Fortnite: Battle Royale is one of the most popular games of today, with millions either playing the game or watching others play it on Twitch. While the game enjoys mainstream success, can it carry that over to a successful foray into esports?
Fortnite’s ‘Solo Showdown’ mode just went live, it is a new limited-time competitive mode where players can earn rewards for performances across a series of matches. With the release of a full-fledged competitive mode for a Battle Royale type of game, it opens the conversation of the genre’s place in the greater sphere of esports.
While Battle Royale games like Fortnite and PlayerUnknown’s Battlegrounds (PUBG) have enjoyed widespread popularity recently, with millions playing the games themselves or watching streamers on Twitch, the genre has yet to make its mark in the esports industry.
Perhaps the biggest hurdle for the genre is its own design concept, Battle Royale games thrive on the thrill and chaos of having its players engage in a last-man-standing-deathmatch in a continually shrinking map. However, esports matches are predicated on having predictable outcomes, where an equal playing field means superior skill and strategy is the key to victory.
How Fortnite’s publisher, Epic Games, plans on doing that with the release of its competitive mode remains to be seen.
Will it follow Solo Showdown’s point system and determine winners according to total points accumulated over the course of a league or tournament? The genre’s concept itself makes it even more difficult for an esports-friendly format to be found.
However, Epic’s timing with the mode’s release has been impeccable, as the movement to get Fortnite into esports has been gaining a lot of traction recently, no matter the questions surrounding it.
Should Fortnite actually dive into esports soon enough, it is in prime position to be the leading title in its genre due to a more innovative gameplay concept compared to its competitors.

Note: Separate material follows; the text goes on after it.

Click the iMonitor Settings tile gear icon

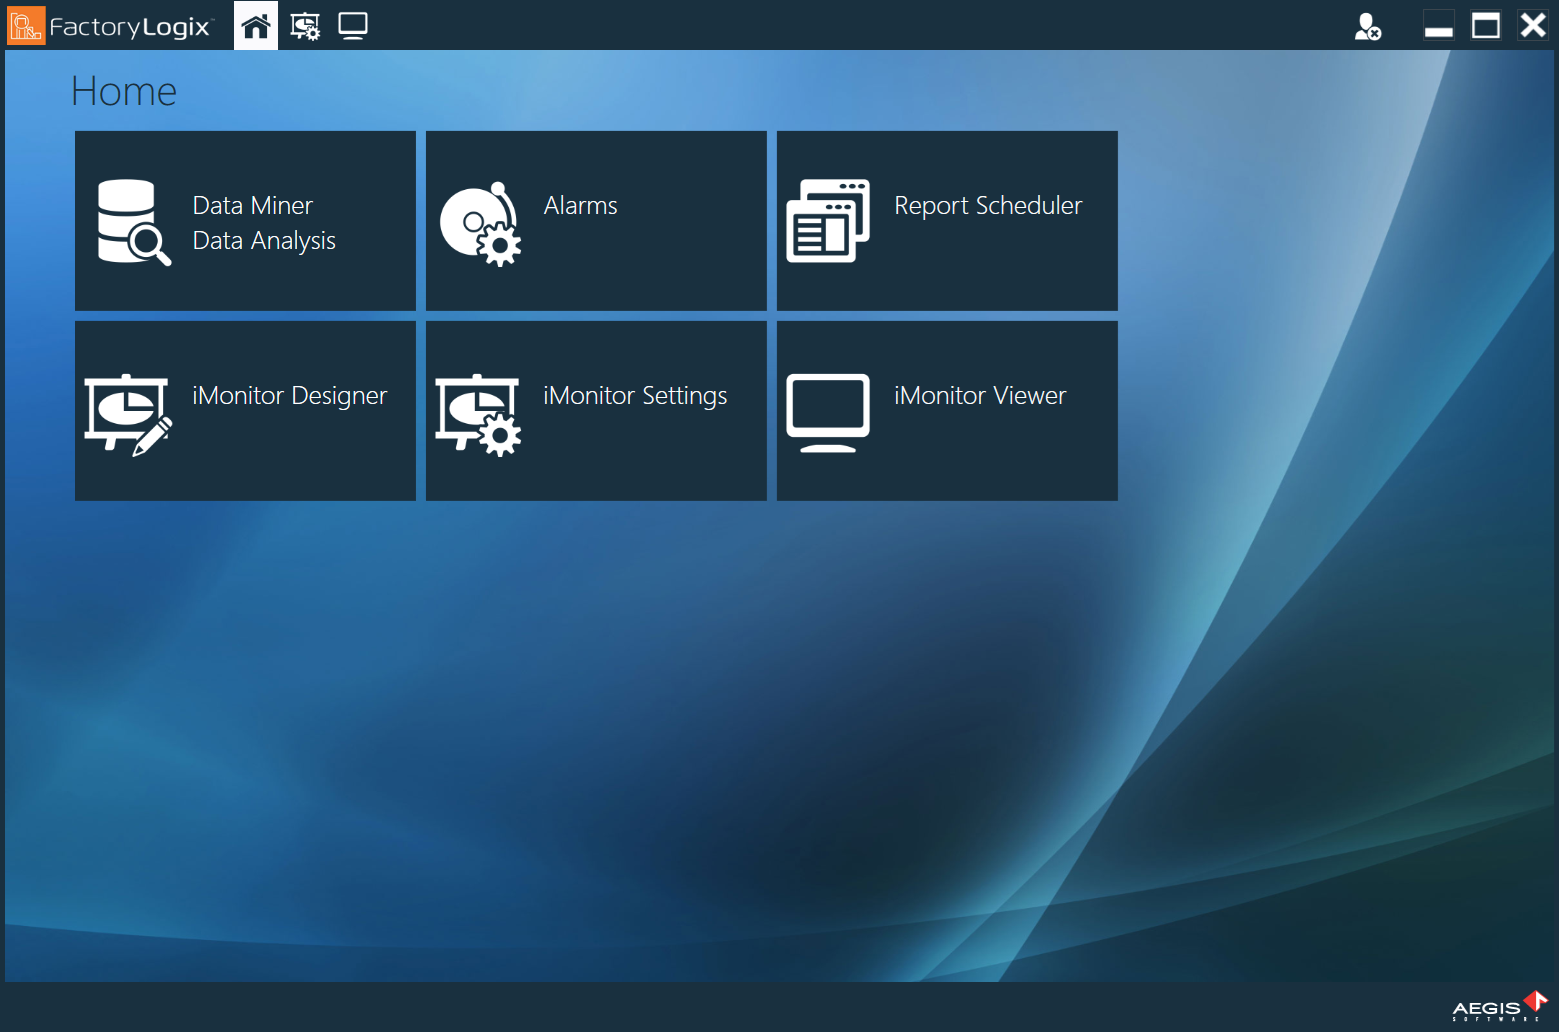pos(479,414)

Fortnite’s ‘build’ mechanic allows players to harvest materials from the field and use those to construct structures, such as walls, floors, stairs, and so on, thus making the game more complex and raising its skill cap. While lower-skilled players would be playing the game much like any other shooter with the ability to build a small ramp for protection, high-level players have practically no limits on building anything that gives them the edge in the battlefield. This is a large step above other games in the genre like PUBG, where arguably the winningest strategy is camping, which is something an audience would not be too thrilled to watch.
If the game’s avid audience on Twitch is anything to go about, then it’s safe to say that Fortnite will pull in viewers online no matter what. But whether that same audience will actually flock to watch Fortnite in an arena is another matter entirely. Unfortunately, that’s not the only pressing issue the game has.
Currently, Fortnite lacks a skill-based matchmaking system, so the gap between skill levels in a single match can vary wildly. That other player you’re stalking from a distance can either be a scrub or John Wick, it only takes firing a single shot to find out which.
Not the most exciting of prospects now, is it?
Solo Showdown might be the first step towards a solution to that issue, while also providing top-tier players opportunities to set themselves against opponents of the same skill level or even get exposure for potential professional careers.
But for now, we can just wait and see. Epic will be hosting a pro-am tournament at E3 this June, it just might be where they’ll reveal whatever plans they may have for Fortnite in esports.